● **指示文 A**: 記録の最初の行から「click(592, 68)」を含む行までを、一字一句変えずに書き写してください。両端の行も含めます。

● **本文**:

--------------------

こんにちは、ナガイです。今日はフォンフリアからサリア(Sarria)へ向かいます。
前回の記事はこちら。

天気予報(サリア) 曇り 最高気温27℃ 最低気温10℃

6時半起床。今日も朝食を取ってから出発しようと思い、ゆっくり準備する。出発するステファンと朝の挨拶を交わす。彼は今日30km近く先のサリアまで行くそうだ。彼と会うのはこれが最後になるかもしれない。これからそうした最後の出会いが増えてくるのだろう。

朝食にトースト、オレンジジュース、アメリカーノを注文。5.50ユーロ。女友達2人と朝食を取りに来たマノと会う。彼女達も今日はサリアまで行くつもりだそうだ。なんとここのアルベルゲでは自転車をレンタルできるそうで、彼女達は麓のトリアカステーラ(Triacastela)まで自転車で行くそうだ。そして、なんと今日はマノの31歳の誕生日らしい。記念に彼女の写真を撮って送ってあげた。

ふと思いつき、出発前にマノに誕生日プレゼントとしてお守りをあげるよ、と言う。本当は誕生日に関係なく彼女にはどこかで渡すつもりだったが、今がベストタイミングだろう。彼女は明治神宮の黄色いお守りを選ぶと、とても嬉しそうにしてくれて、「ハグさせて」と言うのでハグをする。
7時半に出発。外は歩くのに最適な天候で、朝から良い気分だ。

8時頃にビドゥエド(Viduedo)の村を通過。村を抜けた直後に見えた景色の朝日で出来た陰影がきれいだった。

今日は標高およそ1300mから400〜500mまで、800〜900mを下る。可能なら30km近く先のサリアまで行きたいところだが、約20km先のサモスが目的地としては無難だろう。

とはいえ道自体は歩きやすく、イラゴ峠ほど険しくはない。調子に乗ってペースを上げ過ぎさえしなければ足への負担も比較的小さく済みそうだ。

9時頃にパサンテス(Pasantes)の村を通過。しばらく後ろにお喋りがうるさいグループがいたので、写真を撮りつつ立ち止まるふりをして先に行ってもらう。

9時半前にトリアカステーラの村へ到着。この村は泊まる場所も多く、オ・セブレイロ峠を一気に越えてここまで歩くという人もいるのだろう。
村の入口付近にお喋りグループがたむろしていたので、少し村の中を進んだレストランで休憩することにする。カフェコンレチェを注文。1.40ユーロ。クレデンシャルにスタンプを押してもらう。

--------------------

● **記録一覧**:
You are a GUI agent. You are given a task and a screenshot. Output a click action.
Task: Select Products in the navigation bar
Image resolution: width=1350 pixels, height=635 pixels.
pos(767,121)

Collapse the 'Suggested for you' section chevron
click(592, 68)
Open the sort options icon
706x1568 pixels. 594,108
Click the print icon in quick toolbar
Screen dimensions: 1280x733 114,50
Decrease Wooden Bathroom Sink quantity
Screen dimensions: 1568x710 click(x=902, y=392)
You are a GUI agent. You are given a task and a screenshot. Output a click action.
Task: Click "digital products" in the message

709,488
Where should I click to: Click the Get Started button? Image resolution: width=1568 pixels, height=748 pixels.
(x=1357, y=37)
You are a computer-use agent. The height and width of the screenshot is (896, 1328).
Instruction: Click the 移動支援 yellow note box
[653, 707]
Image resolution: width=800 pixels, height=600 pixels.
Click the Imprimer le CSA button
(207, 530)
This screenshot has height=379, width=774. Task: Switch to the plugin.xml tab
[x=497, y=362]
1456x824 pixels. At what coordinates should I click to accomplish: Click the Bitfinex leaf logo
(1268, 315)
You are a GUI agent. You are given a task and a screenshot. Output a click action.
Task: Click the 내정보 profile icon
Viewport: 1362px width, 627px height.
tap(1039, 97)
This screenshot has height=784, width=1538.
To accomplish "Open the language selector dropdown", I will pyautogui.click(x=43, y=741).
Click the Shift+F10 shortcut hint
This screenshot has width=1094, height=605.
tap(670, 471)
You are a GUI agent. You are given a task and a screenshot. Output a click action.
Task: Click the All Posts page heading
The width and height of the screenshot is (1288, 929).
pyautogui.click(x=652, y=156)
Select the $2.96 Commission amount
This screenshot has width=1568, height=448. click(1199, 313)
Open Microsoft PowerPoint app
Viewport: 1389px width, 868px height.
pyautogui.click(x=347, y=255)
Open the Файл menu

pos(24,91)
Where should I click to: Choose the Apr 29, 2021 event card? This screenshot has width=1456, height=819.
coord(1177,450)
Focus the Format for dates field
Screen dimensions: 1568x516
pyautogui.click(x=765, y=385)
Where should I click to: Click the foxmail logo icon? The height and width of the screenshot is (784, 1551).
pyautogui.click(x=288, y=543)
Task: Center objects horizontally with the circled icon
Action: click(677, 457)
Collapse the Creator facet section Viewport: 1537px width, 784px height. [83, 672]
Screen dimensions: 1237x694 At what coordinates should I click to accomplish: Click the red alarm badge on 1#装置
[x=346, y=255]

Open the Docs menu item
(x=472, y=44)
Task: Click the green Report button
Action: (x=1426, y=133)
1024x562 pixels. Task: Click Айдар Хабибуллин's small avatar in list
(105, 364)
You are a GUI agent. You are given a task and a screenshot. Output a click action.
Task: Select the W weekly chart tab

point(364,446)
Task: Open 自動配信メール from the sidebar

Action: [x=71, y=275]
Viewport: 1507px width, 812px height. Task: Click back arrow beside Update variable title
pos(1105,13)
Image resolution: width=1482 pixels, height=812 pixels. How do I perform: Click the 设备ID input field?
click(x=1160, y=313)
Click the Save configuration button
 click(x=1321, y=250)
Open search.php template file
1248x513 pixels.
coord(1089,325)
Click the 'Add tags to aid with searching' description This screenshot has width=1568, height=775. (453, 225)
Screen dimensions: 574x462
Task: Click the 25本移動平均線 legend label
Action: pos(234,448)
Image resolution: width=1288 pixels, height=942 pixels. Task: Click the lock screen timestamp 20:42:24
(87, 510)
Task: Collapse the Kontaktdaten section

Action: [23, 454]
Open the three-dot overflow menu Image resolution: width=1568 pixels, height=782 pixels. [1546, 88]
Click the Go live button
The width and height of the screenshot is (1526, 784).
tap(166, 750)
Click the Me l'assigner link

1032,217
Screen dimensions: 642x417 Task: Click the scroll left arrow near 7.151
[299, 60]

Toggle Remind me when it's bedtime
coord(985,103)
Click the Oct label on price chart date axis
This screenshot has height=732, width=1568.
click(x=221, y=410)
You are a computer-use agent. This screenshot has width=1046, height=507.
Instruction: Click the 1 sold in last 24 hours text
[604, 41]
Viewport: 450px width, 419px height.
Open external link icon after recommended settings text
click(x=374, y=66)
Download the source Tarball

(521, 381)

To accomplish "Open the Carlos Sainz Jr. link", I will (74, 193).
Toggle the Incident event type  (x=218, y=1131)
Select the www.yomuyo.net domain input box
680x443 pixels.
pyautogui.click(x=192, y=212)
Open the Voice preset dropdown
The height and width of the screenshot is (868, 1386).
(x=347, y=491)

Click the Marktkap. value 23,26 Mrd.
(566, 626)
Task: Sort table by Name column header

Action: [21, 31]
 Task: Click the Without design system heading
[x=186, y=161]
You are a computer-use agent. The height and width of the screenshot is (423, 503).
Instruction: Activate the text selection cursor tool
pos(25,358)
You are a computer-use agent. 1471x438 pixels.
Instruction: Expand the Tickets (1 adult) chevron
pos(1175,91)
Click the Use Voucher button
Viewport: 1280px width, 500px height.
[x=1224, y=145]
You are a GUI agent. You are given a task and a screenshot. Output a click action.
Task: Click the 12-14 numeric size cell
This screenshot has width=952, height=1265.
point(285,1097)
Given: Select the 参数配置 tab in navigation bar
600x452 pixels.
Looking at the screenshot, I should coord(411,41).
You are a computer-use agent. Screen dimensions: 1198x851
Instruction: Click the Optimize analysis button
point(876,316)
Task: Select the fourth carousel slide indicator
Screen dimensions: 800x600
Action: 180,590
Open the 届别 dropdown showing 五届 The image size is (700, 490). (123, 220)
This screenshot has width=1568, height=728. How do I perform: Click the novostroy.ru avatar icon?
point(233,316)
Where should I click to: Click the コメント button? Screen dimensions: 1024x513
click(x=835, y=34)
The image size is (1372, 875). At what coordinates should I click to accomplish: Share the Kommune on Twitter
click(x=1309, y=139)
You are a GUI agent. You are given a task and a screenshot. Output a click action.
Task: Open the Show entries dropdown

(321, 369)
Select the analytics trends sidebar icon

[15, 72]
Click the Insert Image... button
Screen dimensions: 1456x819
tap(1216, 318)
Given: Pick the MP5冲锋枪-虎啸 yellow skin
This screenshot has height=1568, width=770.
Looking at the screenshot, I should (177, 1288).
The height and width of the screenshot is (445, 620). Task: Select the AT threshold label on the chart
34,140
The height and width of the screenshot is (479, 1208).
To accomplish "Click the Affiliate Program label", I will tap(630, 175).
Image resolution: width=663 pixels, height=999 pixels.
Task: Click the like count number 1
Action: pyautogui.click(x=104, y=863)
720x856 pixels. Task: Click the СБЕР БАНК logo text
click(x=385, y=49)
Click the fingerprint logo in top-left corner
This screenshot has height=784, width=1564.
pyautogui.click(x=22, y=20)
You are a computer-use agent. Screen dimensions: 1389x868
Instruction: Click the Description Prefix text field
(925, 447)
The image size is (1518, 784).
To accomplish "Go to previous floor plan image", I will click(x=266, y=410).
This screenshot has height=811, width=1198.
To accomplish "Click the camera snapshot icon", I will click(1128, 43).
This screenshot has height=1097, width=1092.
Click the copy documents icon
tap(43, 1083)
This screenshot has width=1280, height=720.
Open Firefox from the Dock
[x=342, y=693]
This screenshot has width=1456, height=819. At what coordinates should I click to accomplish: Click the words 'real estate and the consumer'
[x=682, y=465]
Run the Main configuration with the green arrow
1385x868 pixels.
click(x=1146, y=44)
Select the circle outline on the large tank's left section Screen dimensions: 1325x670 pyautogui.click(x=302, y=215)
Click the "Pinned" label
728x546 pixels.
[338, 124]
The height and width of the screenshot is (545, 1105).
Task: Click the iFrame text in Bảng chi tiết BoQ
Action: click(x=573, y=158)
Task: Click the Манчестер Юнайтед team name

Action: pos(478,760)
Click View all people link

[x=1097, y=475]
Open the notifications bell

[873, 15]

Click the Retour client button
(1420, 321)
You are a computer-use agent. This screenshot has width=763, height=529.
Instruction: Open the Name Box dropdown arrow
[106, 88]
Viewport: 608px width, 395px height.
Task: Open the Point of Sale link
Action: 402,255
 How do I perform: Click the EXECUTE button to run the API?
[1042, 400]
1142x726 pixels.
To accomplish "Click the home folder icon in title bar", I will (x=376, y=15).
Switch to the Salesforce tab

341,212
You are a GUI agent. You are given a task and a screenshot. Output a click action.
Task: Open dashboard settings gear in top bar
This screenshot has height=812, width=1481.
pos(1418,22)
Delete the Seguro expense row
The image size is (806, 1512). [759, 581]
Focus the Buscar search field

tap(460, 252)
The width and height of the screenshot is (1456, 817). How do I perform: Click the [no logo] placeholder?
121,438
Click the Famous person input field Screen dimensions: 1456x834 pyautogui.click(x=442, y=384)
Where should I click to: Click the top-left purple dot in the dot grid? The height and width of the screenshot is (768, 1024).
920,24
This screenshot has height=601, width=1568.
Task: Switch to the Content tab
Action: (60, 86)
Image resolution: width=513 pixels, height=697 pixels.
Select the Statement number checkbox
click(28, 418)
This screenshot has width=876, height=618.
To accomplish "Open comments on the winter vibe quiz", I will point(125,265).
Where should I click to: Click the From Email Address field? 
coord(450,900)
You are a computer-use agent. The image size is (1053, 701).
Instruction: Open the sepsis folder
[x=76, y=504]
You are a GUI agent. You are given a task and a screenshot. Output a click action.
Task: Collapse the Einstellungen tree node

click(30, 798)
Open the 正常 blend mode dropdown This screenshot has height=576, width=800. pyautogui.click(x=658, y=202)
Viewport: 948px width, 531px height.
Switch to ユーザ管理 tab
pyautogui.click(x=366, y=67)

--------------------

● **指示文 B**: 本文で、トリアカステーラに着いた筆者が、少し村の中へ進んだレストランで休むことにしたのはなぜですか。本文に書かれている理由を1〜3文で説明してください。

● **解答 A**:
You are a GUI agent. You are given a task and a screenshot. Output a click action.
Task: Select Products in the navigation bar
Image resolution: width=1350 pixels, height=635 pixels.
pos(767,121)

Collapse the 'Suggested for you' section chevron
click(592, 68)

● **解答 B**: 村の入口付近に、お喋りのうるさいグループがたむろしていたからです。そこを避けるために、少し村の中へ進んだレストランで休憩することにしました。